Essential animation reading this weekend: Mike Barrier and Milt Gray’s 1976 interview with Warner Bros. stalwart Phil Monroe. Monroe animated for four of the best animation directors of all time in a few short years: Frank Tashlin, Friz Freleng, Bob Clampett, and Chuck Jones. This interview is required reading for anyone interested in the working methods and habits of these very different filmmakers.

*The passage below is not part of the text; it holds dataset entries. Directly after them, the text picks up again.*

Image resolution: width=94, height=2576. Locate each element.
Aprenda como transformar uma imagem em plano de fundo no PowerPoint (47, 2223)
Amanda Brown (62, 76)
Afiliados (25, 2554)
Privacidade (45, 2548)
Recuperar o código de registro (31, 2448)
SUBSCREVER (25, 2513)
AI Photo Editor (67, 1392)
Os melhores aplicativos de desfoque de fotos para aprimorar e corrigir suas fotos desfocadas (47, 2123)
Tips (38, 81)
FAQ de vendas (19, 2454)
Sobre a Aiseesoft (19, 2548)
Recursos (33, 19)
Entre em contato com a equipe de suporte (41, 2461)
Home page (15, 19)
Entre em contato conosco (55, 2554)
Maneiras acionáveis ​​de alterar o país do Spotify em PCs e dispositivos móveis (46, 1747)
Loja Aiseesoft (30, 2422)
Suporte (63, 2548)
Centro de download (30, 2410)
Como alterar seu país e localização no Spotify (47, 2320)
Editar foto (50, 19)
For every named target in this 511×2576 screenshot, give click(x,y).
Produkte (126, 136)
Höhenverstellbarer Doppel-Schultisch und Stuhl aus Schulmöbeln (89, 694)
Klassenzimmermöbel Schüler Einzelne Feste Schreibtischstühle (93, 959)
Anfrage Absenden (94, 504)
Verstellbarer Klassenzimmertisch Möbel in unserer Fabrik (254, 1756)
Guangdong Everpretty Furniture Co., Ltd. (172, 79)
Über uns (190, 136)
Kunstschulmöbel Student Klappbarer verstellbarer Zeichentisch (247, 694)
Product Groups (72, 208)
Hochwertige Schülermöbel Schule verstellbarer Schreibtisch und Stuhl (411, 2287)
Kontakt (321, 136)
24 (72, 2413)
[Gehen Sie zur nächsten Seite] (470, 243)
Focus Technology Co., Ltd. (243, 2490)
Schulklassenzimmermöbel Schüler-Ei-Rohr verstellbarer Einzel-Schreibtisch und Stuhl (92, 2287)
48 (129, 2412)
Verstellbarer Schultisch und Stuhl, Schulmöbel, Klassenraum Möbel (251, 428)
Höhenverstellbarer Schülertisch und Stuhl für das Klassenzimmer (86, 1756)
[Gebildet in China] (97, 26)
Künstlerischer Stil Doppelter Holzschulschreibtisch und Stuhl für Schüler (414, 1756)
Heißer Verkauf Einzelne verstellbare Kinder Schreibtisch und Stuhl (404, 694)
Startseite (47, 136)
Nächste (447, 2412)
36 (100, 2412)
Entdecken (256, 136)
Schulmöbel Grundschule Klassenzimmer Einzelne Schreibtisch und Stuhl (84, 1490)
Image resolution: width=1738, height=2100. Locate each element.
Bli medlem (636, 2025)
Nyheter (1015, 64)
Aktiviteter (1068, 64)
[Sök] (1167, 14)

Monroe’s name is rightfully largely associated with Jones, not just because of his longevity with the unit, but because his own drawing style was so greatly influenced by Jones. His animation for the other units has a particularly “Jonesy” look and feel to it (the opening business with Elmer and the bear in The Hare-Brained Hypnotist, the wolf as a homeless woman in Pigs in a Polka, or Porky cracking Daffy’s neck towards the hotel manager in Porky Pig’s Feat), and it’s strongly apparent in this Mike Maltese written comic book story. From Barnyard Comics #14, October 1947. (Note the very Maltesian theme of mistaking skunks for cats and vice-versa.)
Phil Monroe is one of my favourite WB animators; his opening animation of “The Ducksters” was very, loose animation and I enjoyed other animated scenes he animated on like “Bee-Deviled Bruin”, or “Scarlet Pumpernickel”. I noticed that whilst he animated for Clampett briefly at the end; he appears to have been animating gross-out gags for Clampett such as in “Tick Tock Tuckered” where he animates the scene of the roof leaking with rain and Daffy looks at Porky thinking he’s a bed wetter; or the notorious scratching scenes in “An Itch in Time” (“Hey, I better cut this out – I may get to like it!”). It was a very informative interview (in my opinion) and I’m glad Mike managed to get around posting it.
I remember Mike Barrier e-mailing me about him posting a Monroe interview soon on his site when asking a question about him floating around the units. It’s all interesting on how he compares the directors he’s worked for. I don’t know if “Porky Pig’s Feat” was the only Tashlin cartoon he animated on but I saw some scenes in “Scrap Happy Daffy” that looked like his animation; such as the mirror reflection scene of Daffies and reflect to Hitler, Hirohito and Mussolini but I’m not sure. Never knew Frank Thomas offered him a place at Disney; while Greg Duffell told me he hired Rudy Larriva which did apparently upset Chuck.
You can sense Milt Gray’s disappointment that Monroe’s answers don’t fit with his idealised version of Bob Clampett’s directing methods.
I’m bloody curious (especially since I’m supposedly teaching high school kids animator IDs for the next six months) – did Phil Monroe animate the penultimate scene at the end of “Fresh Hare” of Elmer breaking down and sobbing – has his signature mouths and snappy timing, but I can’t figure out if he was in Freleng’s unit by that point.
(Saw “The Hare-Brained Hypnotist” myself just yesterday for the first time, and thought the hypnosis scene looked familiar.)
Also, re: Fresh Hare: as a child I had that on a bad public domain VHS tape, and the Chiniquy scene of the minstrel show sequence, I always thought there was something wrong with the tape (‘Why are they jerking about so much?’ thinks my six-year-old brain).
Your endless gratitude to making this knowledge available to the world. ^^
Yes, that sequence in FRESH HARE is animated by Monroe.
If you thought there was something wrong with the minstrel show in Fresh Hare, you must haven’t scene how deformed Bugs Bunny was in a few scenes of “The Wabbit Who Came to Supper.” I wouldn’t be surprised if Friz fired a couple animators after it.